Molto interessante è stata l’illustrazione dei dati riportati (ascolta video, ndr) nell’ultimo censimento dei tumori nella Bat dove i dati di Bisceglie sono a dir poco allarmanti: Analizzando Bisceglie, i tumori infantili nella Bat sono in incremento. Il confronto del dato complessivo dei Tumori infantili maligni con il dato italiano mostra che i tassi provinciali sono più alti, sia nel totale che nelle prime fasce di età. Mentre nella fascia di età 10 14 anni sono pressoché identici. Ma ci vogliamo chiedere perché dobbiamo essere indifferenti? I numeri servono perché da questi numeri noi medici cominciamo a capire se c'è un fenomeno o meno e se ci dobbiamo muovere. Si tratta dei nostri nipoti e dei nostri figli.

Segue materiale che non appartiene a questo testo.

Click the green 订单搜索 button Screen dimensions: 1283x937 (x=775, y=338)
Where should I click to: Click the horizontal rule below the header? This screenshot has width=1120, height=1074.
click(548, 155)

Ancora... il numero di tumori del colon del sesso femminile qui a Bisceglie è maggiore rispetto ad Andria, Barletta, Canosa di puglia, Margherita di Savoia, San Ferdinando di puglia, Spinazzola e Trani. Perché? Non lo sappiamo.

Il tumore del fegato sia nel sesso maschile che nel sesso femminile qui a Bisceglie sono maggiori rispetto ad Andria, Barletta, Canosa, Margherita, San Ferdinando e Trinitapoli... perché?
L'incidenza del melanoma sia nel sesso maschile che nel sesso femminile è maggiore rispetto a tutte le altre città della provincia. Ora mi dovete spiegare che cosa succede qua a Bisceglie? Ci sarà un esposizione professionale? Saranno tutti pescatori o saranno tutte persone che vanno a farsi le lampade? Noi dobbiamo non soltanto fare epidemiologia descrittiva, cioè dire quanti casi di tumore abbiamo, ma anche epidemiologia analitica, cioè entrare nelle storie di queste persone e cercare di capire a quali fattori di rischio sono state esposte, se vogliamo fare le cose con raziocinio. L'incidenza del carcinoma della vescica nel sesso femminile è maggiore rispetto a tutte le città della provincia.

Al termine dell’incontro il presidente di Roma Intangibile dott. Pasquale D’addato ha ringraziato tutti i relatori e il numeroso pubblico presente all’interessante iniziativa.